You better understand the
chest ...
and
... for you know
how you

dress like one--
Other little bits have promise, I think, but didn't work in immediate and/or global context:
... clinical studies of a priest
and
... suicidal thoughts or
faintness.
(because of the incongruent pairing) and
... Read more of.Read the mouth,
The lines
Go out of you. Live.

giving the whole world.
remind me of Rilke. And that's a good thing, right? From those lines came the title of the poem, but I would have to find another title if I took more time, as this one just does not work.



I really like the "Afters" (although, you know, the "ABILIFY DISCMELT" line is a joke). And I like the last line in context, sort of, but I have no idea what it means. Sounds like it means something, though.

Of the second poem, I can only say "Gosh, that's kind of neat" (or neat neat neat, as the Damned might say ... um, that was a dumb joke). I can't claim it's my voice or anything to do with me, though. I might be able to steal some bits from it, like ...
          ... a gobbling
sing
(don't know why I like that so much), or ...



Messed up
like
a
Mess
or ...



You ain't
no fish,


     FISH.
or
(REPEAT Can't you

guess your body
      ache

REPEAT)
with one of the REPEATs a REPEAT CHORUS, maybe?

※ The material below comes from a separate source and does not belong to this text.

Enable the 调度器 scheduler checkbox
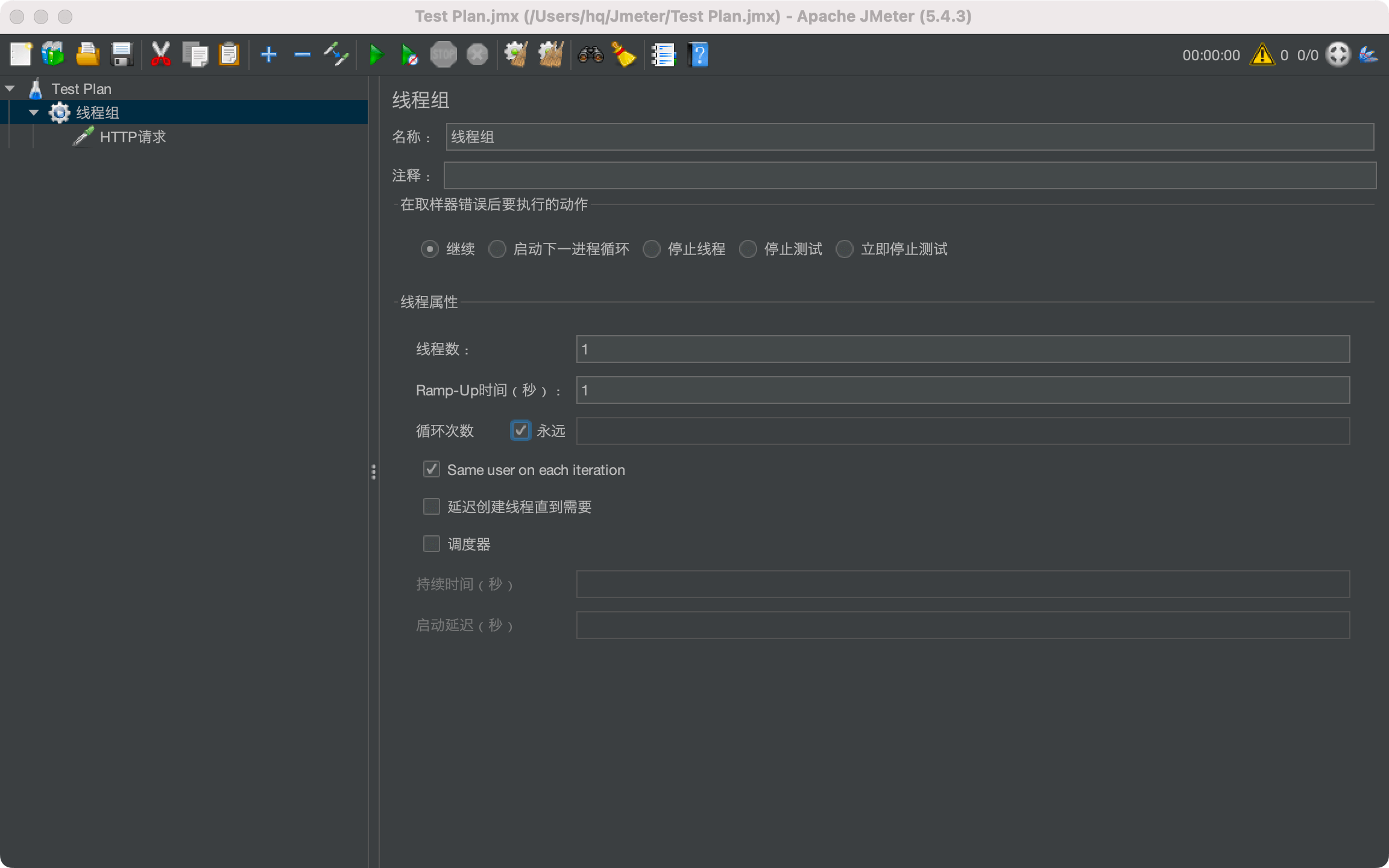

I really didn't look at this one twice. I ran out of time, because I was playing around with another method of replacement where I took each significant word in the original line and did some free association to come up with a list of replacement words, then assign each a random number using the online random integer generator, create a number of possibilities and tweak from there. That method is much more labor intensive than the computer generated Oulipo-style n + 7 machine method that produced the piece as published. Again, both methods are really ideal for generating novel connections that need to be deliberately picked through by the human artist. The original line, because all mine, is as overwritten and undermeaningful as most of what I write.


"This is a Lie" is something I want to start a poem with. The rest of it is ... mainly just disappointing, boring.

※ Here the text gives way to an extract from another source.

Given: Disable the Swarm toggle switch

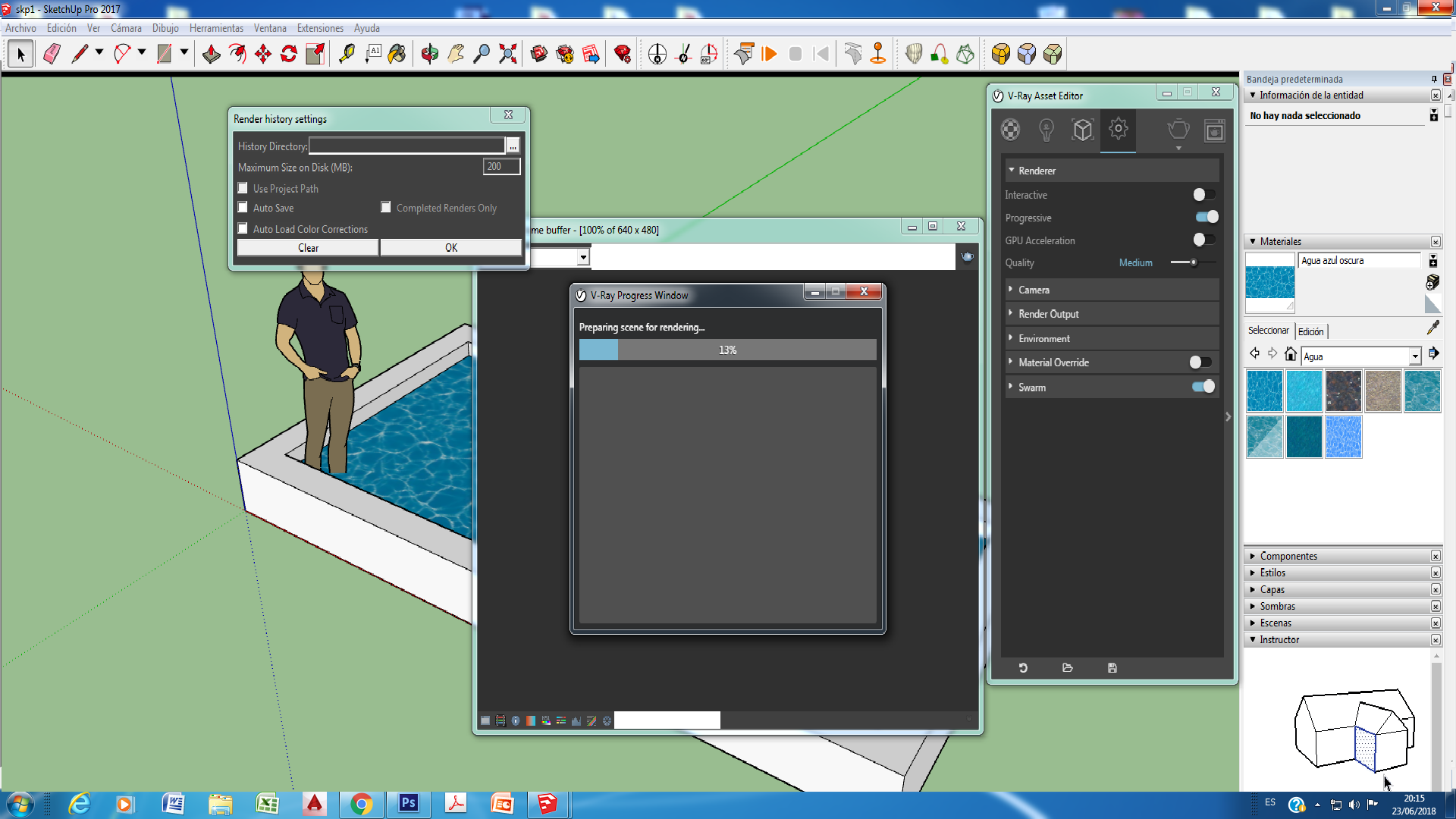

All I did here was take a post from my other blog (which is kind of cheating in and of itself) about a dream I had and apply a conscious stutter and echo effect to it. It turned out OK, I guess. I like the stutter and echo when used judiciously. I think it can convey hesitation and obsession and such things in a way that I can't figure out yet how to improve or replace.


We'll just pretend the first one here doesn't exist. The second one exists, but not much more. I'm terrible with plants, and even the names and shapes of plants seem to evaporate out my head as quickly as they're dripped in. So I never knew what a catalpa was until I read Daneen Wardrop's "Late-Scape":
From their capacious leaves, catalpas pull evening.
               Regular on the rail, wheel-clack clack.
          If I could wish for everyone I would wish
                              shade of catalpas ...
It intrigued me. A few days later, one of the residents at work shared her arrangement of leaves with me: maple, catalpa, oak, giving me their names, their shapes, their colors, perseverate and precise. The catalpa looked like an upside down valentine heart, or a spade. And I thought I'd like to use that in a poem. But it doesn't work nearly as well as I want it to here.

Because of the circumstances under which I learned about the catalpa leaf, I wanted to incorporate some of the voices from the group homes, fictionalizing, blending, blurring, so as to not violate HIPAA. Needs more work. The ending falls flat as well.

The next poem was another created with eGnoetry using the Abilify site and the Grimm Brothers story "The Girl Without Hands." It comes out kind of neat, but, gee whiz, never really does anything. Anyway, I changed the title from the first draft because for a long time, I've wanted to write a poem or a short story or something called "Chapter 1, in which it is asserted that everything will be all right." Typically, when I start with the title, the poem usually does not turn out, but sometimes ...


"In Memoriam, DT" (both Dylan Thomas and "the DTs") is the same as it was here. There's too much of the original poem here for me to say it's actually my separate work. But, time, and then I stuffed it in as filler.